Author: Stanislas de Bailliencourt, Head of Fixed Income and Asset Allocation at Sycomore Asset Management, part of the Generali Investments ecosystem.
Despite resilient inflation pressures in the United States which could lead to a delay and fewer rate cuts by the Fed in 2024, with a rate normalization expected in Europe, rising oil prices and credit spreads at reasonable levels, we consider that the visibility remains fairly good for corporate credit as a whole after a year 2023 of sharp rises in interest rates. In a contrasting environment, our view is that the risk/return ratio remains favourable for European corporate bonds.
Credit spreads have begun to contract with the intrinsic improvement in corporate credit quality – as demonstrated by the many agency rating upgrades observed recently. The default rates on high-yield bonds have dropped to historical lows and may rise gradually in the foreseeable future. They could be mitigated by the following factors: good liquidity of issuers who benefited from a low rates environment to refinance their debt on longer durations and banks in better shape than in 2007 can support issuers.
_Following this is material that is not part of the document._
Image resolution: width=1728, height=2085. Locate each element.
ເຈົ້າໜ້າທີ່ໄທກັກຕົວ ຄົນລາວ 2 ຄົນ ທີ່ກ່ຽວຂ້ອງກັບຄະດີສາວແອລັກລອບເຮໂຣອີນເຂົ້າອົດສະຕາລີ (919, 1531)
Yields have returned to historically high levels, on High Yield segment notably. The high-yield bond market currently displays compelling technical characteristics. Indeed, the shrinking investment universe supports valuations, at a time when investors are clearly searching for yield. Furthermore, the dynamic primary market is likely to offer interesting investment opportunities.
Corporate financing risk seems to us rather limited today with a sound liquidity. Recent issuers have been plethoric on rather long duration, with credit lines usage not very high, and corporate debt repayment schedule have relative long duration. Moreover, issuers manage their balance sheet carefully, with more discipline towards M&A activity and capital expenditures.
Bond picking - very suitable to current market structure in our view - plays a major role in generating performance. The slowdown in growth is likely to impact the ratings of the European companies. We shall therefore focus on higher quality ratings.
Resilient companies are more able to resist to a more hostile economic environment. We therefore have a preference for moderately cyclical sectors, such as telecoms (Orange, TDC, T-Mobile Netherlands), utilities (Iberdrola, Veolia, Orsted), and companies capable of adjusting their investments to the cycle (Boels, Verisure, Loxam).
Also favour sectors driven by long-term and positive trends, such as infrastructure (Autostrade per l’Italia, Indigo). Or with high pricing power, including companies with recognised brands such as Birkenstock.
We prefer mid-dated bonds – between two years and five years maturity – and prefer quality intermediate credit, such as BBB and crossover BB ratings, which offer interesting value.